In sehr persönlichen Worten begrüßte Konrektor Rainer Spann die Festgäste und blickte dabei auf drei Jahrzehnte guter Zusammenarbeit mit Holzmann zurück, der ihm nicht nur vom ersten Tag an ein sympathischer Kollege war, sondern auch zum Freund wurde. Die Zusammenarbeit mit Franz Holzmann, so Spann sei stets von gegenseitigem Respekt und Anerkennung geprägt gewesen. Mit seiner ausgleichenden Art und absoluten Ruhe habe er in Niederviehbach neue Maßstäbe gesetzt. Auch größere Probleme habe Holzmann souverän und zum Wohle aller gelöst. Erinnern wollte Spann dabei auch an viele schöne Momente wie Abschlussfahrten, den Dominikustag oder den Besuch des Bischofs und viele gelungene Veranstaltungen, die noch lange im Gedächtnis bleiben würden. Er wünschte sich abschließend viele Besuche von Holzmann.

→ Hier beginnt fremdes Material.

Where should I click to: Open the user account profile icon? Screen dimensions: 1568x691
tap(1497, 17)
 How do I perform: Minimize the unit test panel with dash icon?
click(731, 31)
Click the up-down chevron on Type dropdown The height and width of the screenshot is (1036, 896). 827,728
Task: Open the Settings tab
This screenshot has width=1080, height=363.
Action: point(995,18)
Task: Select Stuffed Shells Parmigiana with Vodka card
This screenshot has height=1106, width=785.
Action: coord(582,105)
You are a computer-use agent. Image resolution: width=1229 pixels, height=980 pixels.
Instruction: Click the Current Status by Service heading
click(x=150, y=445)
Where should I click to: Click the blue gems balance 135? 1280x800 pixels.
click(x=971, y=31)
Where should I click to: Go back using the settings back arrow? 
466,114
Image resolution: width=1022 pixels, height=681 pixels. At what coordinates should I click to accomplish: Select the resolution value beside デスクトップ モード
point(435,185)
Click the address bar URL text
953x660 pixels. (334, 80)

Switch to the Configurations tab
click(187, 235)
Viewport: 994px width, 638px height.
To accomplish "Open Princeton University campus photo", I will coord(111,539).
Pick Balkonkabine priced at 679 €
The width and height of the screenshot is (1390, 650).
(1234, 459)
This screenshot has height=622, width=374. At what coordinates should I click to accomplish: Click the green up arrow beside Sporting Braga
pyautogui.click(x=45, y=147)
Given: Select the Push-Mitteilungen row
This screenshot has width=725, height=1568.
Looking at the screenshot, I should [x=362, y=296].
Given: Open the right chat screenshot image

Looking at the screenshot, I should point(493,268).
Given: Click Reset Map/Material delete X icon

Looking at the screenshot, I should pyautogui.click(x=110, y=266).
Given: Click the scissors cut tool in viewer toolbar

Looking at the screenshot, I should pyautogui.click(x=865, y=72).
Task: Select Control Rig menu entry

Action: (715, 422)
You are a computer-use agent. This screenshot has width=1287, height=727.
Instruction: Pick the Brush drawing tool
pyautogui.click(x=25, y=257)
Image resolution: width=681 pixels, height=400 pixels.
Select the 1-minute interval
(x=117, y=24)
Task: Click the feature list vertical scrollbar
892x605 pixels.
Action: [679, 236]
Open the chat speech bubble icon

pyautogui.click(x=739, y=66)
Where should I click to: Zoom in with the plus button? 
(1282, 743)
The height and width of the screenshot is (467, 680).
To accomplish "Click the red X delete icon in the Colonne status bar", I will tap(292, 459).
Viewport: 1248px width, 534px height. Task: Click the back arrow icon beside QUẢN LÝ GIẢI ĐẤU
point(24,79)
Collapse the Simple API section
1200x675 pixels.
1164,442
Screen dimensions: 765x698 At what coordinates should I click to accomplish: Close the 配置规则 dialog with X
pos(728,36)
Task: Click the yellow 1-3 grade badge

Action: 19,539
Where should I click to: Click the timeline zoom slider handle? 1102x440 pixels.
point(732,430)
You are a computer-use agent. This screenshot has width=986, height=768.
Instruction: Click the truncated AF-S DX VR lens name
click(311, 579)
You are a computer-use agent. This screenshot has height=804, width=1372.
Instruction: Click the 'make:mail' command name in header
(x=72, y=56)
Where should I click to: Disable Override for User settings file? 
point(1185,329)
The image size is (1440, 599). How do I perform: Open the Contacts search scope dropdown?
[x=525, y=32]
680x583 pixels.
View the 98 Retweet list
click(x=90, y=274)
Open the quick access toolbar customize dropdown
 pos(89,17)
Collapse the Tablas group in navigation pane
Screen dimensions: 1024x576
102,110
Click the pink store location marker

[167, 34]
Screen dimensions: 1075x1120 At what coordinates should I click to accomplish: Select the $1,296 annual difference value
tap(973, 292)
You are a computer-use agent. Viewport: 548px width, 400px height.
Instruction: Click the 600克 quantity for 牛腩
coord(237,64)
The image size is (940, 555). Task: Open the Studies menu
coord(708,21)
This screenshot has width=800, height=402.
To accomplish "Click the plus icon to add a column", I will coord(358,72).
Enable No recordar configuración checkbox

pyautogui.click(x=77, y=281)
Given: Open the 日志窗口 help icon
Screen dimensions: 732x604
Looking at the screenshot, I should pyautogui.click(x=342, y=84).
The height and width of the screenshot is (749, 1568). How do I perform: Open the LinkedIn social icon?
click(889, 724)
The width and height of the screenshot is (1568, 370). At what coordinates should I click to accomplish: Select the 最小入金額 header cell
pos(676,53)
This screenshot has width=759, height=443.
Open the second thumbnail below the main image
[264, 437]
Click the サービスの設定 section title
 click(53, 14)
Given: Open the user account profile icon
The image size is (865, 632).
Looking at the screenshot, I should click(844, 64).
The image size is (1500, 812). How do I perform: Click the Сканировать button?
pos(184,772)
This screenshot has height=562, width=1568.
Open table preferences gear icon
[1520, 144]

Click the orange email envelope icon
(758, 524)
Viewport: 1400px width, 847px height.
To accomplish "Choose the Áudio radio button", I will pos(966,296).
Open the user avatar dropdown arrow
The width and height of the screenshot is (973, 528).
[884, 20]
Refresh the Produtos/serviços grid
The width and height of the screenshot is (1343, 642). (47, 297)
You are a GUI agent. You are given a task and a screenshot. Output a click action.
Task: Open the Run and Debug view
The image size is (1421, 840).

Anerkennende Worte gab es auch von Vikarin Schwester Theresa, die an eine Postkarte aus dem Jahr 1982 erinnerte, wodurch Holzmann vor 35 Jahren an die Schule kam. Er habe viele Veränderungen miterlebt und mitgestaltet. 1987 seien zum ersten mal auch Jungen an der Schule aufgenommen worden. Mit der sechsstufigen Realschule und der Einführung der Ganztagsschule waren auch umfangreiche Baumaßnahmen verbunden. Von 1995 bis 2011 war Holzmann Konrektor und seit sechs Jahren Direktor der Schule. Dabei habe er immer ein offenes Ohr für die Interessen aller an der Schule gehabt, so Schwester Theresa, die ihm auch das Versprechen abnahm die Schule weiterhin zu besuchen.
Direktor Dr. Andreas Hatzung viel es gar nicht leicht, Holzmann auch noch leicht vorzeitig in den Ruhestand zu verabschieden und ließ sich Zeit, die Urkunde für den Antragsruhestand auszuhändigen. Er hätte Holzmann doch noch gerne für ein Jahr länger im Schuldienst gesehen, hat er doch selten so eine gute Beurteilung wie für Franz Holzmann unterzeichnen können. Holzmann habe seine Sache super gemacht und habe gut mit dem Schulträger und der Gemeinde zusammen gearbeitet. Für Sachverstand und Hingabe verlieh Direktor Hatzung eine Ehrennadel an den scheidenden Schuldirektor.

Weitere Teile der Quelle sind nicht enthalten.